Estate/Gift Tax and GST Changes

Though the debate over retroactive restoration of the estate and generation skipping taxes (GST) has taken a back seat to the health care overhaul, these two taxes remain repealed for 2010 and will revert back to their 2001 rates in 2011. The gift tax rate in 2010 is 35%, but will increase along with the estate tax and GST rates in 2011 to a top bracket of 55%.
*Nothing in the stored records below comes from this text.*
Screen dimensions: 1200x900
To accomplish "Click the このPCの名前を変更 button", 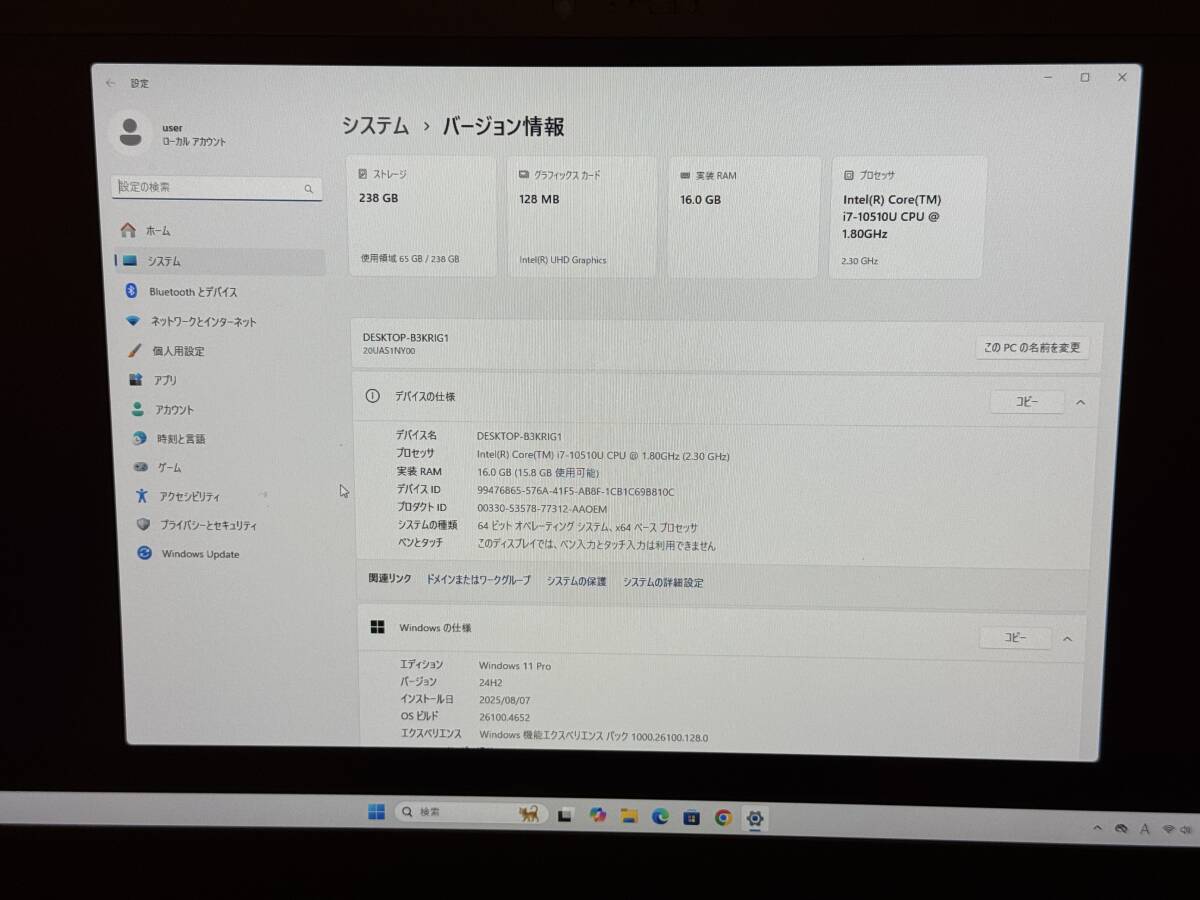I will [1031, 347].
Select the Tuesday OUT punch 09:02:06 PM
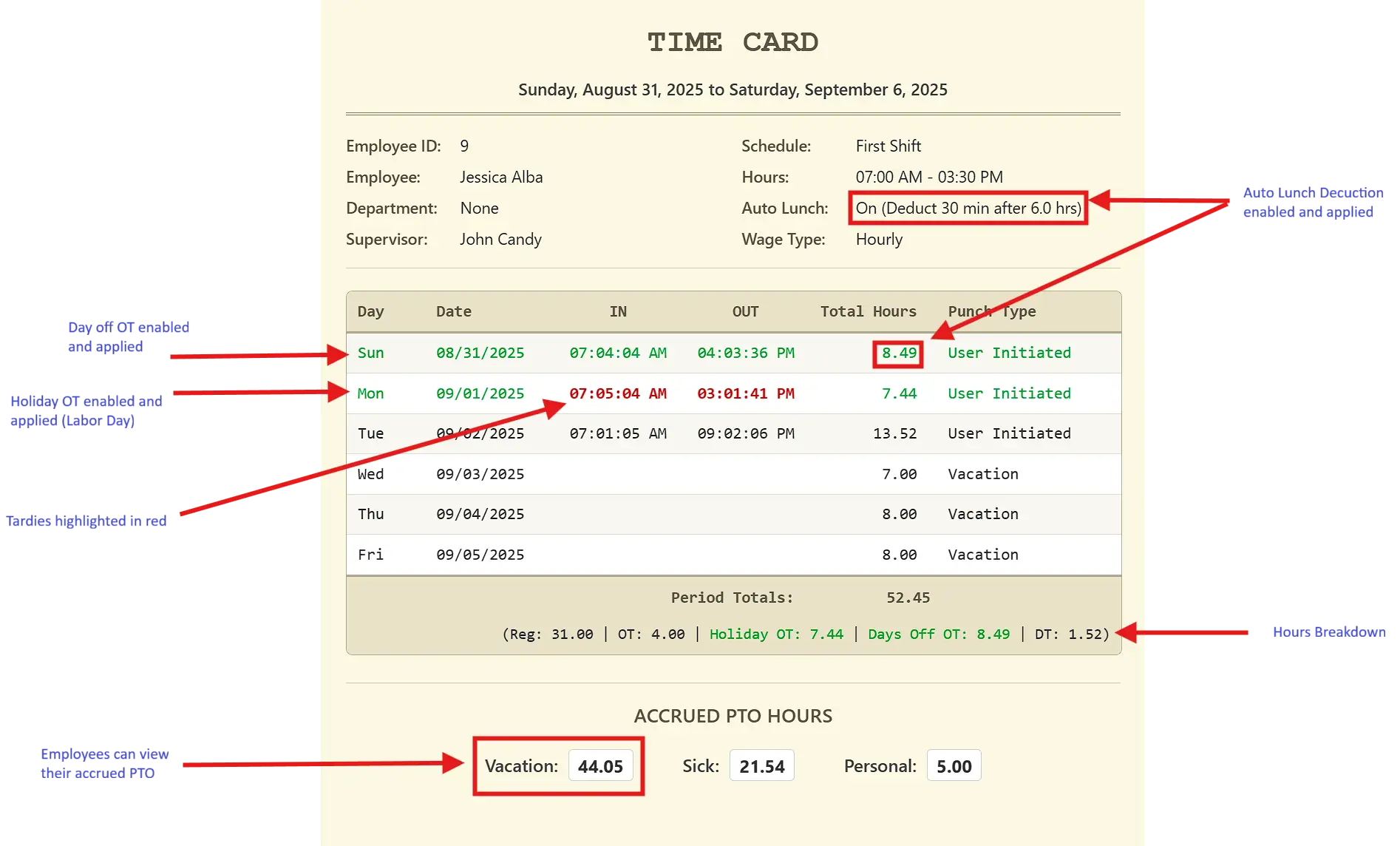The height and width of the screenshot is (846, 1400). pos(745,433)
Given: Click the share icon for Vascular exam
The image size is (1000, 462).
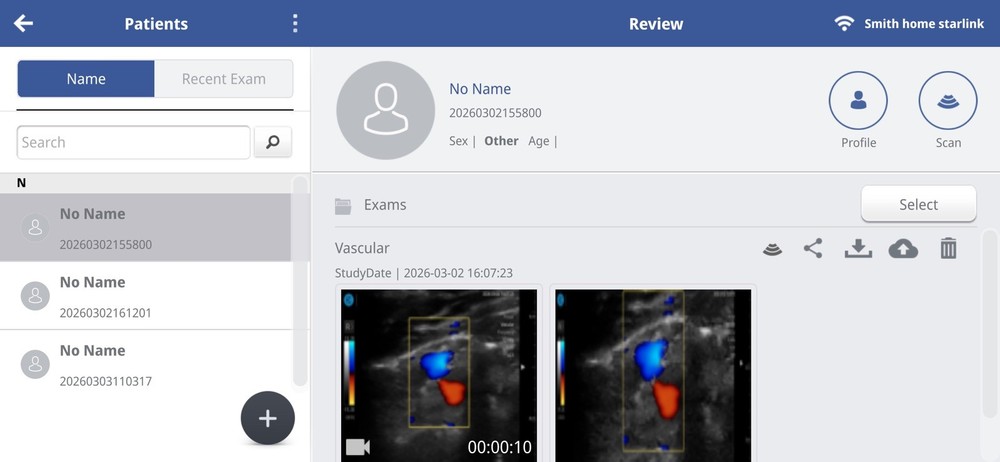Looking at the screenshot, I should [813, 248].
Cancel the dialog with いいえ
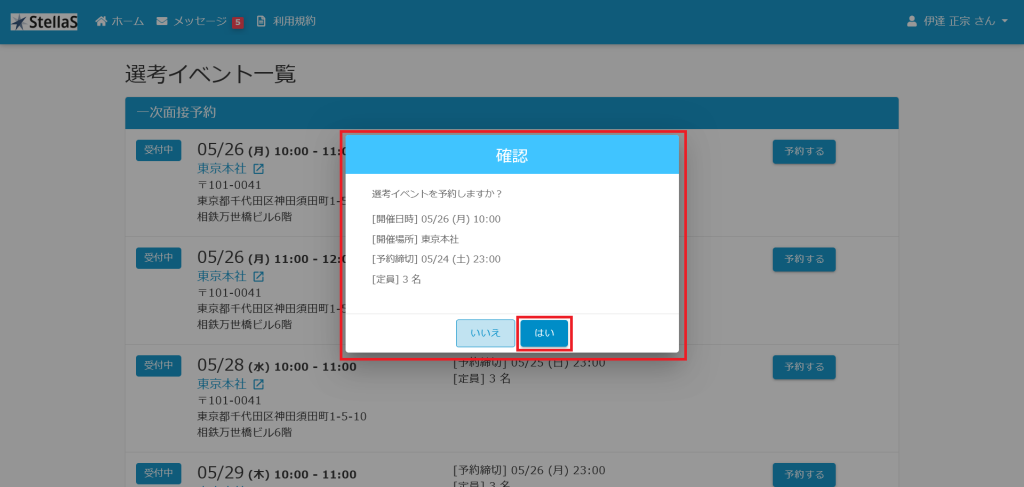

Also keep in mind that, in 2010, recipients of property from a decedent above a $1.3 million threshold do not receive an automatic step up in basis. Rather, they receive basis equal to the lesser of the decedent’s adjusted basis in the property, or the fair market value on the decedent’s date of death, subject to several other complicated wrinkles. For transfers between spouses, the applicable threshold is $4.3 million. In 2011, the full step up in basis on most assets will come back in play, along with the increased tax rates.

Pending Legislation:

GRAT Restrictions and Discounts on Family Limited Partnership

Legislation has been proposed to require that grantor retrained annuity trusts (GRATs) be subject to a minimum 10 year term, with the annuity prohibited from decreasing during that 10 year period. Additionally, grantors will no longer be allowed to “zero-out” a GRAT; instead, they must set up the trust with a remainder greater than zero (though the minimum remainder amount has yet to be clarified). This particular provision looks to be effective upon passage.

Other proposed legislation would prevent appraisers from applying any discounts to “nonbusiness” assets held by partnerships or other entities. Additionally, if a “family” (according to IRC § 2032A’s attribution rules) controls an entity that is not “actively traded,” no discounts would be allowed for lack of control.

Qualified Small Business Stock

Under current law, there is a 50% exclusion for gain from the sale of certain small business stock that is held for more than 5 years. The 2009 American Reinvestment and Recovery Act temporarily increased the exclusion to 75% for qualifying stock acquired in 2009 and 2010. Legislation has been proposed to increase the exclusion to 100% for qualifying stock after March 15, 2010 and before January 1, 2012.